Milano, 1 mar. – “La qualità della nostra offerta turistica si misura anche dall’accessibilità delle strutture, per questo è un tema centrale, nonché una delle finalità della nuova legge regionale che porteremo avanti con bandi specifici e con la realizzazione di un percorso condiviso di promozione e sensibilizzazione degli operatori turistici e commerciali”. Così Mauro Parolini, assessore allo Sviluppo Economico di Regione Lombardia, a margine della seduta odierna del Consiglio regionale che ha approvato una mozione, a firma Nuovo Centro Destra, che chiede alla Giunta un impegno sulla questione dell’accessibilità delle strutture per la navigazione di linea.

APPELLO ASSOCIAZIONI – L’Assessore Parolini, che nei mesi scorsi aveva raccolto l’appello delle associazioni a tutela di non vedenti e ipovedenti, inviando una lettera ai sindaci lombardi dei Comuni rivieraschi e ai presidenti dei Consorzi di navigazione per chiedere loro “collaborazione nell’adeguamento dei pontili al fine di prevenire gli incidenti che possono verificarsi per l’assenza delle segnaletiche per l’orientamento e la sicurezza dei disabili visivi”, rilancia oggi il tema accogliendo l’impegno contenuto nella mozione.

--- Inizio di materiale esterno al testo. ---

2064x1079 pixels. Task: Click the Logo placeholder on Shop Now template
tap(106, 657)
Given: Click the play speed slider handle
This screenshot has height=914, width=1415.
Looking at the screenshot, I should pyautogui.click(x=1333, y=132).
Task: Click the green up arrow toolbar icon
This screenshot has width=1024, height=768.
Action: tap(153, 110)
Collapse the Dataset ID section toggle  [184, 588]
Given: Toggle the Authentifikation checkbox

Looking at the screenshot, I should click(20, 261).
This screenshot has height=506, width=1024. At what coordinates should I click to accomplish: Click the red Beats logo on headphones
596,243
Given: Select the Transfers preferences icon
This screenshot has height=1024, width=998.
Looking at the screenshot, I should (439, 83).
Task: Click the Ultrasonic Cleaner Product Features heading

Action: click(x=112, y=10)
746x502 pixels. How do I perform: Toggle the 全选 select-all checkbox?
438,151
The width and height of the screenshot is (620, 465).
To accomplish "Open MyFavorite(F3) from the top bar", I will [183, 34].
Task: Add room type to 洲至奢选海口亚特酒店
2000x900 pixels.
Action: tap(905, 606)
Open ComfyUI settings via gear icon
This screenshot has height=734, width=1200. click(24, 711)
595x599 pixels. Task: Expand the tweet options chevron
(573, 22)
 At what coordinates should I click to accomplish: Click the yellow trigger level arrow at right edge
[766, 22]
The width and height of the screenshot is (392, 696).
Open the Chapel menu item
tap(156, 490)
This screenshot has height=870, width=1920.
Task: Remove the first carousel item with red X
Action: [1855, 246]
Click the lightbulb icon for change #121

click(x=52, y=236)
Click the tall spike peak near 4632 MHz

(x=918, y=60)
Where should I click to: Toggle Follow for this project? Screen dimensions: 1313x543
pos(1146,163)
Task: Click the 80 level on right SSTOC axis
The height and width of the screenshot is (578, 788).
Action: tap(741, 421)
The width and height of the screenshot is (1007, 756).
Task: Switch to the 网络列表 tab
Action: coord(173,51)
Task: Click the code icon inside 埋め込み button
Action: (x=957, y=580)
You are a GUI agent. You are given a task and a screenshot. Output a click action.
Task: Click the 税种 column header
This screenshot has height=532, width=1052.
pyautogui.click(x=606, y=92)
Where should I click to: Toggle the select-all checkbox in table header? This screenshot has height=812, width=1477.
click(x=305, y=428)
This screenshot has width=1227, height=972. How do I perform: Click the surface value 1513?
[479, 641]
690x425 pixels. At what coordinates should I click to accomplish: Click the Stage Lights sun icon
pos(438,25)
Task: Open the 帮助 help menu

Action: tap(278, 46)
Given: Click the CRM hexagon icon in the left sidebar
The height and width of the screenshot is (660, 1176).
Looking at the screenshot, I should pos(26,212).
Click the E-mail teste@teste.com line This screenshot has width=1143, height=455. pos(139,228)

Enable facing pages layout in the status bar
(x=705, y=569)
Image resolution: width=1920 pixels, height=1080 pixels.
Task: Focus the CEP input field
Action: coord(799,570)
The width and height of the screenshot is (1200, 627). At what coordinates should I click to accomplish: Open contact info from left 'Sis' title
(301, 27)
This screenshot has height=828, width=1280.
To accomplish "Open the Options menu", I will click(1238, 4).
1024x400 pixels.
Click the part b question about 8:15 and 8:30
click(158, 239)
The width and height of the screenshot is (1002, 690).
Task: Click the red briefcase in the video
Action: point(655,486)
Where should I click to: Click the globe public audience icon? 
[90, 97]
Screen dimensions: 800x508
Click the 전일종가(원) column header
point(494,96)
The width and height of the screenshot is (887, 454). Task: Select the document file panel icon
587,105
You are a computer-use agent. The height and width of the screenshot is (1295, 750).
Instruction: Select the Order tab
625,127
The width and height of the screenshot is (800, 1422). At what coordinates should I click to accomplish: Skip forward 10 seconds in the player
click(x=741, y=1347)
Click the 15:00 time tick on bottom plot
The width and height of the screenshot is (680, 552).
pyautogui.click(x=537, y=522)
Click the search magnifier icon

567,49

IMPEGNO REGIONE SU TEMA – “L’accessibilità – ha rimarcato Parolini – è questione prioritaria ed è centrale anche nella fase di regolamentazione delle strutture ricettive alberghiere ed extra alberghiere che stiamo promuovendo nella predisposizione delle norme attuative della legge regionale e nel lavoro di concertazione e coordinamento con il MIBACT per l’individuazione all’interno degli standard minimi da adottare a livello nazionale”.

SU PONTILI PRIMI INTERVENTI POCO ONEROSI – “Nel caso specifico che riguarda l’accessibilità ai pontili basculanti o le banchine dei porti – ha sottolineato Parolini – è auspicabile attendersi che associazioni ed enti locali mettano in campo già una serie di primi interventi semplici e poco onerosi, come per esempio l’incollaggio sulla pavimentazione esistente di segnali e percorsi tattilo-vocali in PVC o l’apposizione di mappe a rilievo come previsto dalle norme esistenti e dai disciplinari tecnici approvati dalle associazioni di categoria”.

DISAPPLICAZIONE NORME – “Proprio a causa della disapplicazione della normativa vigente in tema di superamento delle barriere architettoniche di tipo senso-percettivo, si sono talvolta verificati incidenti gravi in alcuni porti italiani a carico di persone non vedenti o ipovedenti. Questa situazione di diffusa non applicazione della legge – ha concluso Parolini – nella maggior parte dei casi è dovuta non tanto a cattiva volontà, quanto alla mancata conoscenza della normativa specifica e del concetto stesso di barriere senso-percettive”.